Fatal flaw: Drafting error sinks child sex crime bill

ALBUQUERQUE (NM)
Albuquerque Journal

May 5, 2019

By Colleen Heild

New Mexico was poised this year to join a wave of states nationwide that are allowing victims of child sex crimes more time to report their perpetrators for possible criminal prosecution.

A last-minute clerical error derailed that effort – at least for this year.

Gov. Michelle Lujan Grisham said she was forced to veto the legislation last month, because her legal team found a fatal flaw that would have given some victims even less time to report the crime than they have under current law.

The bill cleared its final legislative hurdle on the final day of the session that ended March 16 and was sent on to the governor.

“Nobody caught it before,” said the bill’s sponsor, Sen.

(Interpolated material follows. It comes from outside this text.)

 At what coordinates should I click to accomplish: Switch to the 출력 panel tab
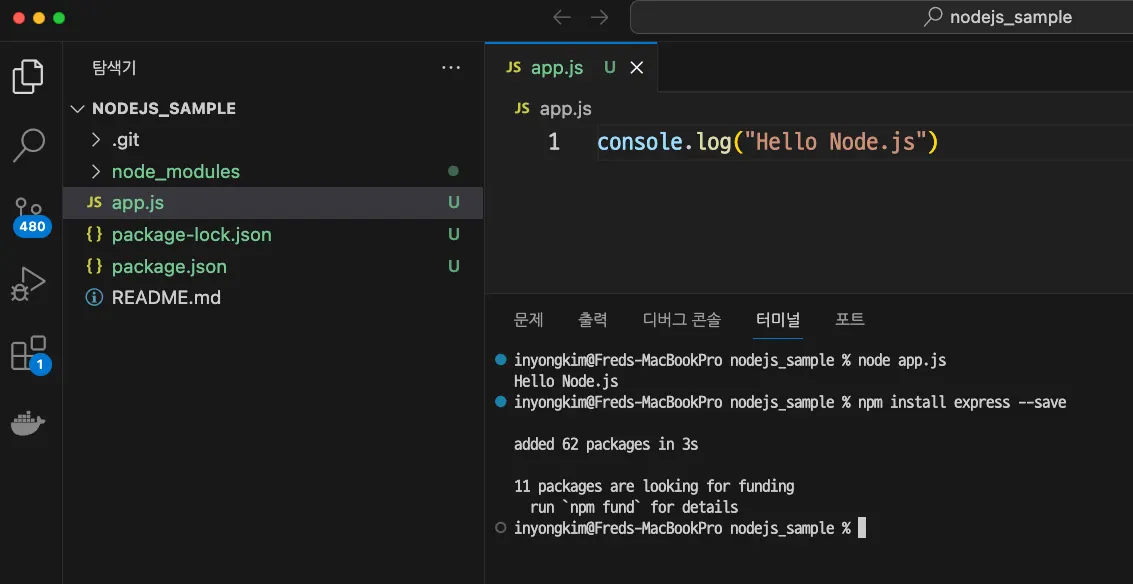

Jeff Steinborn, D-Las Cruces. “If we had, it would have been an easy thing to fix.”

The governor’s veto message said she agreed with the premise of SB55, which was intended to extend the deadlines for prosecuting offenders who commit certain sexual assaults of children. But the version approved by the Legislature, Lujan Grisham wrote, “fails to achieve this goal due to what is likely a technical drafting error.”

Under the new legislation, for example, prosecutions for second-degree criminal sexual penetration of a child could have commenced any time until the victim reached age 30 – six years longer than provided by current law.

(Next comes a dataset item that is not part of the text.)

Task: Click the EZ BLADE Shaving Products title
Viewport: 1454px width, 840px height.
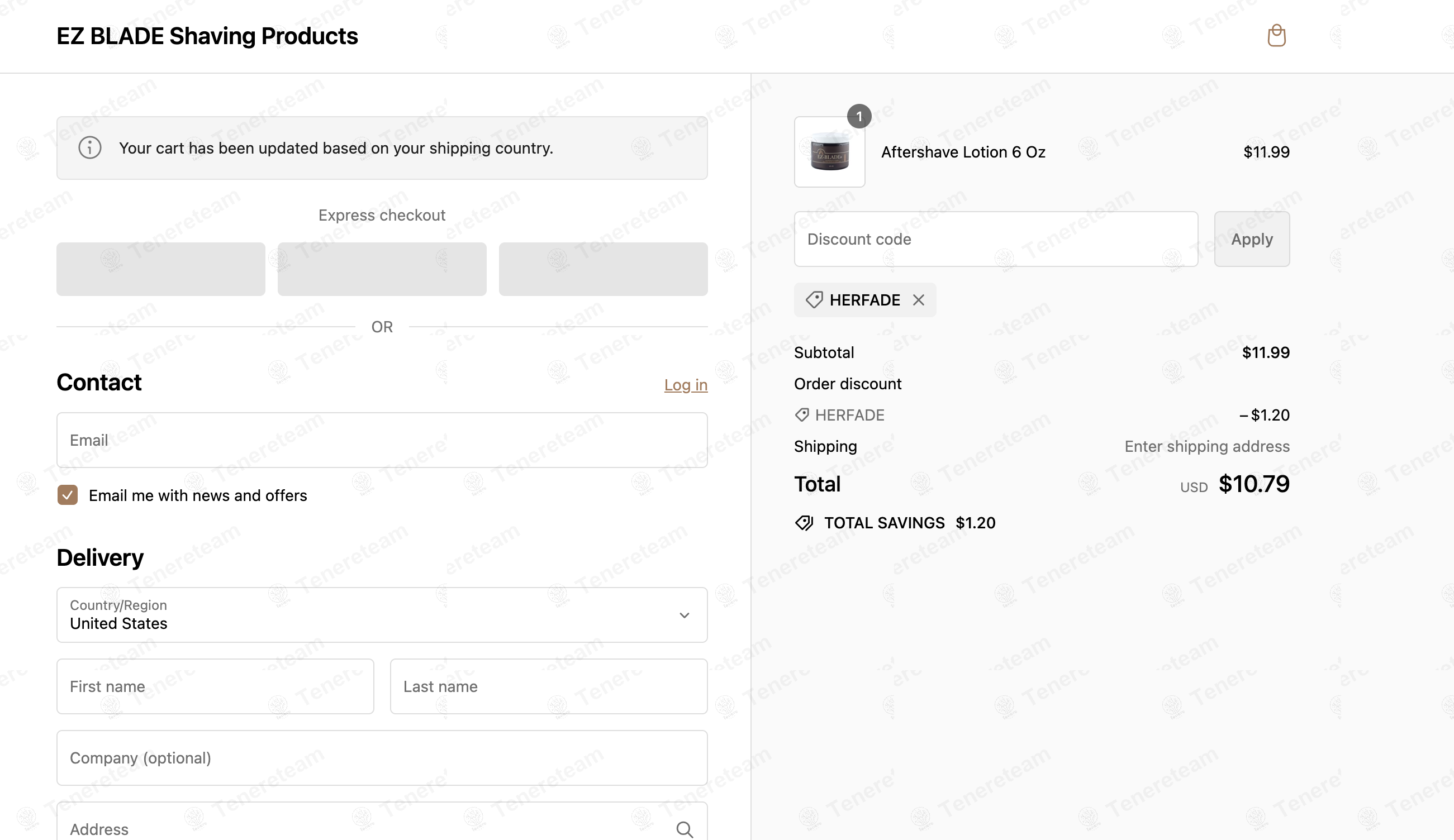Action: coord(207,36)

But the flawed final measure also inadvertently reduced the statute of limitations for prosecuting criminal sexual contact of a minor to within five or six years after the offense. Under current law, the victim could be up to 23 or 24 years old, depending on the degree of felony, before a prosecution is barred by the passage of time.

Steinborn said that in drafting revised legislation, someone forgot to include the offense of criminal sexual contact of a minor, which had been in prior versions. What was missing was the statute number, “30-9-13.”